Annie Dillard Revisited

Fifteen years ago my prof (later mentor, Dr. Reg Grant) assigned for his class to read Annie Dillard's Pulitzer-winning Pilgrim at Tinker Creek as part of a course in creative writing. (We had to read it and then turn in something that mimicked her style.) And frankly, I could hardly stand the book. I wanted her to get on with something, anything instead of trailing on and on about nature.

Still, the results proved interesting, even if for some students (self included) the work provided only an opportunity for parody.

So this week I gave my students the same assignment. And I re-read Dillard to refresh my memory. (I wanted to be able to catch their allusions, sorting through what they borrowed and what they created.)

To my utter surprise, I loved it! (If only my Auntie Louise were still alive--who once told me she would like to "come back" as a duck, because they have such fun splashing and diving, even on gray, rainy days. I wanted to send her a copy.)

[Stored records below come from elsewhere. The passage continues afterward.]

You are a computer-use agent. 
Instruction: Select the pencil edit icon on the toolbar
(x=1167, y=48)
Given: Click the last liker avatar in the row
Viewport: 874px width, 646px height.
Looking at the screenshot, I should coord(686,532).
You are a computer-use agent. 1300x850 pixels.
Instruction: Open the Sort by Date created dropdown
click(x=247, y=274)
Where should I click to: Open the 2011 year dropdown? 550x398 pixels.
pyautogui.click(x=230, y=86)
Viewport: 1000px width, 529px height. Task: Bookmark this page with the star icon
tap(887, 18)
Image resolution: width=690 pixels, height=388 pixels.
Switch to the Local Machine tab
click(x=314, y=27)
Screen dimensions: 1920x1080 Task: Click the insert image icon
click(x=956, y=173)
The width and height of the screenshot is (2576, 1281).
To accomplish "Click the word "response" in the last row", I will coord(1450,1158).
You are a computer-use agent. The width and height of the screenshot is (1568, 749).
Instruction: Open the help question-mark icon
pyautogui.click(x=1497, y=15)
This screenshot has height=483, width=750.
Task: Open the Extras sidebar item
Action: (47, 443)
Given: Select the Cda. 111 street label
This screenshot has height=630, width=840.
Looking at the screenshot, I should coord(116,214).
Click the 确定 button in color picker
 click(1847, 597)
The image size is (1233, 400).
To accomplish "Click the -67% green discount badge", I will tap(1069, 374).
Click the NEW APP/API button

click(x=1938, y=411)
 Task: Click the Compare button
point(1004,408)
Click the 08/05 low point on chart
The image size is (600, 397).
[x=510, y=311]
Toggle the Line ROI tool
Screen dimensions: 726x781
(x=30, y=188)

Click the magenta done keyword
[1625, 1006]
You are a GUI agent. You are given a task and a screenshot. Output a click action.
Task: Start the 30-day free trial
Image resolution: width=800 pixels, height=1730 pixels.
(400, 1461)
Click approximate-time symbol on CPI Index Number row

Whereas in the past I had not read enough poets to catch Dillard's veiled references to them, now I understood. And whereas in the past I had read too little history even to know what anchoresses were, this time when I found them in her similes, I caught her meaning. The whole experience had the effect of making me glad to have yielded youth to years of learning. Eureka!

As Dillard writes, "'Never lose a holy curiosity,' Einstein said; and so I lift my microscope down from the shelf, spread a drop of duck pond on a glass slide, and try to look spring in the eye."

What the microscope is to her, books are to me. And this week when I lifted one from the shelf and spread open its pages, I found a generous reward for trying again to look Dillard in the eye.